#### [Task requirements]
The exercise asks for every line of the data to be reproduced exactly.

#### [Information provided]

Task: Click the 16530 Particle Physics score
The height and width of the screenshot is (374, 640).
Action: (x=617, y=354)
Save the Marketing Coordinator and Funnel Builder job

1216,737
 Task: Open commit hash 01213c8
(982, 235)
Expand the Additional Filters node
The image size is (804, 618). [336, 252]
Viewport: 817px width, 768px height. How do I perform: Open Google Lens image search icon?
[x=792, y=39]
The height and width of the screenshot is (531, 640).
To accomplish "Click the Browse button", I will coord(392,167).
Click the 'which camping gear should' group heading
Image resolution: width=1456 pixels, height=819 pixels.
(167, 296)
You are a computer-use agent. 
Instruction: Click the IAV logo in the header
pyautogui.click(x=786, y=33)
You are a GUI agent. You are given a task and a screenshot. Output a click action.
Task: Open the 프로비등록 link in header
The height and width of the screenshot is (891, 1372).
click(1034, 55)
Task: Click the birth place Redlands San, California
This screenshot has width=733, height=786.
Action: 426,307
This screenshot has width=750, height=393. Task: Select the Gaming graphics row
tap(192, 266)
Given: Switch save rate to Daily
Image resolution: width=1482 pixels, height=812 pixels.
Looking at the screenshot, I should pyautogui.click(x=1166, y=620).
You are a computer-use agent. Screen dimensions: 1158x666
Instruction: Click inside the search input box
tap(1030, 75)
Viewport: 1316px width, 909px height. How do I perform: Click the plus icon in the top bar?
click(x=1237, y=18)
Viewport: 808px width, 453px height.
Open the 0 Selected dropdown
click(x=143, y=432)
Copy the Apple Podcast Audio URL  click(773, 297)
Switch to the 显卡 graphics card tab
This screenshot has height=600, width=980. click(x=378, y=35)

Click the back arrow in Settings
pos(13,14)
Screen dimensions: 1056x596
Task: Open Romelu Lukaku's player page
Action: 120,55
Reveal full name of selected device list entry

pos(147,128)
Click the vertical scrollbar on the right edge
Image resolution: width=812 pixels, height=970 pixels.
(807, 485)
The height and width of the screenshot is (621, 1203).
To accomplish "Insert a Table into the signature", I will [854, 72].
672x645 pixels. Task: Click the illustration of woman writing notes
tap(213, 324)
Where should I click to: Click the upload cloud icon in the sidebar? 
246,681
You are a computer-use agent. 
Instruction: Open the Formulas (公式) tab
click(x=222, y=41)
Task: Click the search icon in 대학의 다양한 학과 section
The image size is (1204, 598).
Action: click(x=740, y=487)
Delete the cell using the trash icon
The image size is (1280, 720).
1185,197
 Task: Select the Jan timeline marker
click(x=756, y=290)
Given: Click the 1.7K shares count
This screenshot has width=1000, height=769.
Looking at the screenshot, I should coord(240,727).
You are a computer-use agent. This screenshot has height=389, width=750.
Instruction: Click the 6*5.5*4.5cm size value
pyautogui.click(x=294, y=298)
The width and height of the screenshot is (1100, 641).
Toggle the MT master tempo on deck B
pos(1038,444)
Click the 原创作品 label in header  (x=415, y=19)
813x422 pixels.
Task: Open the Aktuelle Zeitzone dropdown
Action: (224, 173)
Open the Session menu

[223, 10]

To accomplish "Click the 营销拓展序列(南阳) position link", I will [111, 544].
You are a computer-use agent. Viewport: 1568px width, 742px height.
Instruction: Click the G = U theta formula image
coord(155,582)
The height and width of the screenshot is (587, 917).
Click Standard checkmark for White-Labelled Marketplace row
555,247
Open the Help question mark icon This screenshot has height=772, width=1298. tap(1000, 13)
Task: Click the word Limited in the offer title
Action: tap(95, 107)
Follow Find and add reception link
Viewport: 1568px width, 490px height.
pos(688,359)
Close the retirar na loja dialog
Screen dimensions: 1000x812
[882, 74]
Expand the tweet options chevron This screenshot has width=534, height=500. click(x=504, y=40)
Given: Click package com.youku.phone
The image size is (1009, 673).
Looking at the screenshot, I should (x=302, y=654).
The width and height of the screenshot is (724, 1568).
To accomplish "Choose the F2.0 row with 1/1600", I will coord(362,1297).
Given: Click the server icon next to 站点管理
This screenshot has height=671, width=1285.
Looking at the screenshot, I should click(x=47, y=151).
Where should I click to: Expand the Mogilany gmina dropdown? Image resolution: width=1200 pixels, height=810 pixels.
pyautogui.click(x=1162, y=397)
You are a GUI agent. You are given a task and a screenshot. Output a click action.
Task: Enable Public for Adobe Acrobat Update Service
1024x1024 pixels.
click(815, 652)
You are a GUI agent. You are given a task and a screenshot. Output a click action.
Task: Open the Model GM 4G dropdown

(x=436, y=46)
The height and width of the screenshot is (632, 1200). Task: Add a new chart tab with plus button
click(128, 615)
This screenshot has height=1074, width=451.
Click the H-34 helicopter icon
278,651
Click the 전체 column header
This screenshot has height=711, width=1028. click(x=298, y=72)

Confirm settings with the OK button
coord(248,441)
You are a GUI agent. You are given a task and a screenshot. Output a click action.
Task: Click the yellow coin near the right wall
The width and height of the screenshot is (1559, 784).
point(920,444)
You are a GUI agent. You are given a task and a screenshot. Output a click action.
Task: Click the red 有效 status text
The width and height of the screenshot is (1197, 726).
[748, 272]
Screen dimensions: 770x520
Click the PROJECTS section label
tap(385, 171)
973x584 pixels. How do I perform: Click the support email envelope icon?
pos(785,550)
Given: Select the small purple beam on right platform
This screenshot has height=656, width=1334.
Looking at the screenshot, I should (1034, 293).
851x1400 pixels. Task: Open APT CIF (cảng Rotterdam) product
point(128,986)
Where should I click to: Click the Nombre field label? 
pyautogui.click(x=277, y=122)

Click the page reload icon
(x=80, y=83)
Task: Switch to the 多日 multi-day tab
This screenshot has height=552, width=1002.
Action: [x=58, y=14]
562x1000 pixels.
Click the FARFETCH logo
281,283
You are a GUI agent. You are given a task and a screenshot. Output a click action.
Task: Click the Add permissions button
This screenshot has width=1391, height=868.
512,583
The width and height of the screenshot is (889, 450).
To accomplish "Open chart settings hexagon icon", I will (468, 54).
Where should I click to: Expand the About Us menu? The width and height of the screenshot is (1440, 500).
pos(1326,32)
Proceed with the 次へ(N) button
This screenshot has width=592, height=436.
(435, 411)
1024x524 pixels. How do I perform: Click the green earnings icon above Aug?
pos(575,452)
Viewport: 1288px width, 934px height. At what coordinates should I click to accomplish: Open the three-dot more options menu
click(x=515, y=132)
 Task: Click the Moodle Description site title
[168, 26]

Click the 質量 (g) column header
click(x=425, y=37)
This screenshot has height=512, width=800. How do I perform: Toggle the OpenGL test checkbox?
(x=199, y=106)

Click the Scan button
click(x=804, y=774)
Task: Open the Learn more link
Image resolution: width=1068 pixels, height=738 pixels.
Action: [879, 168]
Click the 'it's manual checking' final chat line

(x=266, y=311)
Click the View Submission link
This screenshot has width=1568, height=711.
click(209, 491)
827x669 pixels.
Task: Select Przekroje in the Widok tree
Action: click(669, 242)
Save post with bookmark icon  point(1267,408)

#### [Response to this task]
Task: Click the 16530 Particle Physics score
The height and width of the screenshot is (374, 640).
Action: (x=617, y=354)
Save the Marketing Coordinator and Funnel Builder job

1216,737
 Task: Open commit hash 01213c8
(982, 235)
Expand the Additional Filters node
The image size is (804, 618). [336, 252]
Viewport: 817px width, 768px height. How do I perform: Open Google Lens image search icon?
[x=792, y=39]
The height and width of the screenshot is (531, 640).
To accomplish "Click the Browse button", I will coord(392,167).
Click the 'which camping gear should' group heading
Image resolution: width=1456 pixels, height=819 pixels.
(167, 296)
You are a computer-use agent. 
Instruction: Click the IAV logo in the header
pyautogui.click(x=786, y=33)
You are a GUI agent. You are given a task and a screenshot. Output a click action.
Task: Open the 프로비등록 link in header
The height and width of the screenshot is (891, 1372).
click(1034, 55)
Task: Click the birth place Redlands San, California
This screenshot has width=733, height=786.
Action: 426,307
This screenshot has width=750, height=393. Task: Select the Gaming graphics row
tap(192, 266)
Given: Switch save rate to Daily
Image resolution: width=1482 pixels, height=812 pixels.
Looking at the screenshot, I should pyautogui.click(x=1166, y=620).
You are a computer-use agent. Screen dimensions: 1158x666
Instruction: Click inside the search input box
tap(1030, 75)
Viewport: 1316px width, 909px height. How do I perform: Click the plus icon in the top bar?
click(x=1237, y=18)
Viewport: 808px width, 453px height.
Open the 0 Selected dropdown
click(x=143, y=432)
Copy the Apple Podcast Audio URL  click(773, 297)
Switch to the 显卡 graphics card tab
This screenshot has height=600, width=980. click(x=378, y=35)

Click the back arrow in Settings
pos(13,14)
Screen dimensions: 1056x596
Task: Open Romelu Lukaku's player page
Action: 120,55
Reveal full name of selected device list entry

pos(147,128)
Click the vertical scrollbar on the right edge
Image resolution: width=812 pixels, height=970 pixels.
(807, 485)
The height and width of the screenshot is (621, 1203).
To accomplish "Insert a Table into the signature", I will [854, 72].
672x645 pixels. Task: Click the illustration of woman writing notes
tap(213, 324)
Where should I click to: Click the upload cloud icon in the sidebar? 
246,681
You are a computer-use agent. 
Instruction: Open the Formulas (公式) tab
click(x=222, y=41)
Task: Click the search icon in 대학의 다양한 학과 section
The image size is (1204, 598).
Action: click(x=740, y=487)
Delete the cell using the trash icon
The image size is (1280, 720).
1185,197
 Task: Select the Jan timeline marker
click(x=756, y=290)
Given: Click the 1.7K shares count
This screenshot has width=1000, height=769.
Looking at the screenshot, I should coord(240,727).
You are a computer-use agent. This screenshot has height=389, width=750.
Instruction: Click the 6*5.5*4.5cm size value
pyautogui.click(x=294, y=298)
The width and height of the screenshot is (1100, 641).
Toggle the MT master tempo on deck B
pos(1038,444)
Click the 原创作品 label in header  (x=415, y=19)
813x422 pixels.
Task: Open the Aktuelle Zeitzone dropdown
Action: (224, 173)
Open the Session menu

[223, 10]

To accomplish "Click the 营销拓展序列(南阳) position link", I will [111, 544].
You are a computer-use agent. Viewport: 1568px width, 742px height.
Instruction: Click the G = U theta formula image
coord(155,582)
The height and width of the screenshot is (587, 917).
Click Standard checkmark for White-Labelled Marketplace row
555,247
Open the Help question mark icon This screenshot has height=772, width=1298. tap(1000, 13)
Task: Click the word Limited in the offer title
Action: tap(95, 107)
Follow Find and add reception link
Viewport: 1568px width, 490px height.
pos(688,359)
Close the retirar na loja dialog
Screen dimensions: 1000x812
[882, 74]
Expand the tweet options chevron This screenshot has width=534, height=500. click(x=504, y=40)
Given: Click package com.youku.phone
The image size is (1009, 673).
Looking at the screenshot, I should (x=302, y=654).
The width and height of the screenshot is (724, 1568).
To accomplish "Choose the F2.0 row with 1/1600", I will coord(362,1297).
Given: Click the server icon next to 站点管理
This screenshot has height=671, width=1285.
Looking at the screenshot, I should click(x=47, y=151).
Where should I click to: Expand the Mogilany gmina dropdown? Image resolution: width=1200 pixels, height=810 pixels.
pyautogui.click(x=1162, y=397)
You are a GUI agent. You are given a task and a screenshot. Output a click action.
Task: Enable Public for Adobe Acrobat Update Service
1024x1024 pixels.
click(815, 652)
You are a GUI agent. You are given a task and a screenshot. Output a click action.
Task: Open the Model GM 4G dropdown

(x=436, y=46)
The height and width of the screenshot is (632, 1200). Task: Add a new chart tab with plus button
click(128, 615)
This screenshot has height=1074, width=451.
Click the H-34 helicopter icon
278,651
Click the 전체 column header
This screenshot has height=711, width=1028. click(x=298, y=72)

Confirm settings with the OK button
coord(248,441)
You are a GUI agent. You are given a task and a screenshot. Output a click action.
Task: Click the yellow coin near the right wall
The width and height of the screenshot is (1559, 784).
point(920,444)
You are a GUI agent. You are given a task and a screenshot. Output a click action.
Task: Click the red 有效 status text
The width and height of the screenshot is (1197, 726).
[748, 272]
Screen dimensions: 770x520
Click the PROJECTS section label
tap(385, 171)
973x584 pixels. How do I perform: Click the support email envelope icon?
pos(785,550)
Given: Select the small purple beam on right platform
This screenshot has height=656, width=1334.
Looking at the screenshot, I should (1034, 293).
851x1400 pixels. Task: Open APT CIF (cảng Rotterdam) product
point(128,986)
Where should I click to: Click the Nombre field label? 
pyautogui.click(x=277, y=122)

Click the page reload icon
(x=80, y=83)
Task: Switch to the 多日 multi-day tab
This screenshot has height=552, width=1002.
Action: [x=58, y=14]
562x1000 pixels.
Click the FARFETCH logo
281,283
You are a GUI agent. You are given a task and a screenshot. Output a click action.
Task: Click the Add permissions button
This screenshot has width=1391, height=868.
512,583
The width and height of the screenshot is (889, 450).
To accomplish "Open chart settings hexagon icon", I will (468, 54).
Where should I click to: Expand the About Us menu? The width and height of the screenshot is (1440, 500).
pos(1326,32)
Proceed with the 次へ(N) button
This screenshot has width=592, height=436.
(435, 411)
1024x524 pixels. How do I perform: Click the green earnings icon above Aug?
pos(575,452)
Viewport: 1288px width, 934px height. At what coordinates should I click to accomplish: Open the three-dot more options menu
click(x=515, y=132)
 Task: Click the Moodle Description site title
[168, 26]

Click the 質量 (g) column header
click(x=425, y=37)
This screenshot has height=512, width=800. How do I perform: Toggle the OpenGL test checkbox?
(x=199, y=106)

Click the Scan button
click(x=804, y=774)
Task: Open the Learn more link
Image resolution: width=1068 pixels, height=738 pixels.
Action: [879, 168]
Click the 'it's manual checking' final chat line

(x=266, y=311)
Click the View Submission link
This screenshot has width=1568, height=711.
click(209, 491)
827x669 pixels.
Task: Select Przekroje in the Widok tree
Action: click(669, 242)
Save post with bookmark icon  point(1267,408)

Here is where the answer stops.